Kowale Pańskie (/pl/) is a village in the administrative district of Gmina Kawęczyn, within Turek County, Greater Poland Voivodeship, in west-central Poland.

== History ==
Village Kowale existed already in the 13th century. Bought by Archbishop Jakub Świnka around 1280 it remained the property of the Gniezno Archdiocese until the 18th century. The name Kowale appeared in the 17th century, in reference to a community of blacksmiths (kowale in Polish) servicing local market. The church, founded by Antoni Czarnecki, was built in 1847; the church's parish included 12 villages. In mid 19th century, during the Partitions of Poland, the population of Kowale Pańskie (and the adjacent Wola Kowalska) was only 323 people, half of whom lived and worked around the local historic manor (built in 1750), owned by industrialist Robert Schultz who run a steam-powered mill. Kowale Pańskie consisted of 30 farms. The inhabitants was predominantly Polish, with some German and even fewer Jewish families. Following Poland's return to independence Kowale became the county seat (gmina) in 1928 consisting of 59 settlements. Volunteer fire station was built, a school complex (1933), and a community bank (Gminna Kasa Pożyczkowo-Oszczędnościowa).

=== World War II and the Holocaust ===

With the German invasion of Poland at the onset of World War II, Kowale became part of Turek Kreis in Reichsgau Wartheland territory annexed directly to Nazi Germany. Kowale county was chosen as the location of a transit ghetto for Polish Jews from the entire region spanning 16 settlements including Turek.

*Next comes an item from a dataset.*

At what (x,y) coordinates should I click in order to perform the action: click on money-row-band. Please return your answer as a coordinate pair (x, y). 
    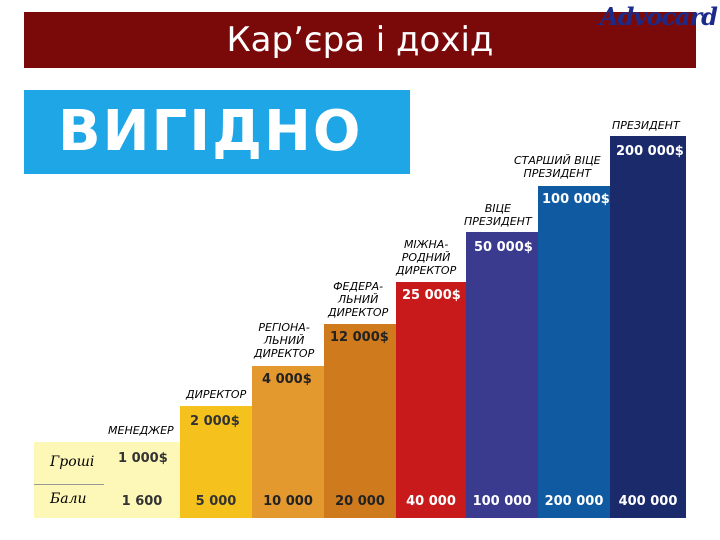
    Looking at the image, I should click on (69, 463).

The ghetto – centred around Czachulec – was known in German as Heidemühle in reference to an old windmill standing there; all Polish families were expelled from the zone with younger Poles taken to Germany for slave labour. The Nazis ordered the creation of a single Judenrat council for all Jewish communities together. The ghetto held 3,700 Jews; up to 18 families per each farmhouse living anywhere they could including in barnyards.

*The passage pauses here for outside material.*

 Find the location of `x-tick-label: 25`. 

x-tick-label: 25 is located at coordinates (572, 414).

In October 1941, SS-Sturmbannführer Herbert Lange chose nearby Kulmhof (now: Chełmno) as the location of the first ever extermination camp. The gas vans manufactured in Berlin were delivered some time in November. On 8 November 1941, all Jews from the Kowale Pańskie Ghetto were herded in the village of Bielawki for a selection. About 1,100 people were declared "incapable of work" and on 13–14 November transported to the death camp in Kulmhof. The younger and stronger men in Kowale were deported to forced labour near Poznań in early 1942, followed by a group of Jewish women. The final liquidation of the ghetto took place on 20 July 1942, when the remaining Jews were sent to Kulmhof, but also murdered outside the village, along with Jewish hospital patients and 12 Jewish policemen. The inhabitants of Babiak, Dąbie, Dęby Szlacheckie, Grodziec, Izbica Kujawska, Kłodawa, Koło, Nowiny Brdowskie, and Sompolno were deported to Kulmhof before March 1943.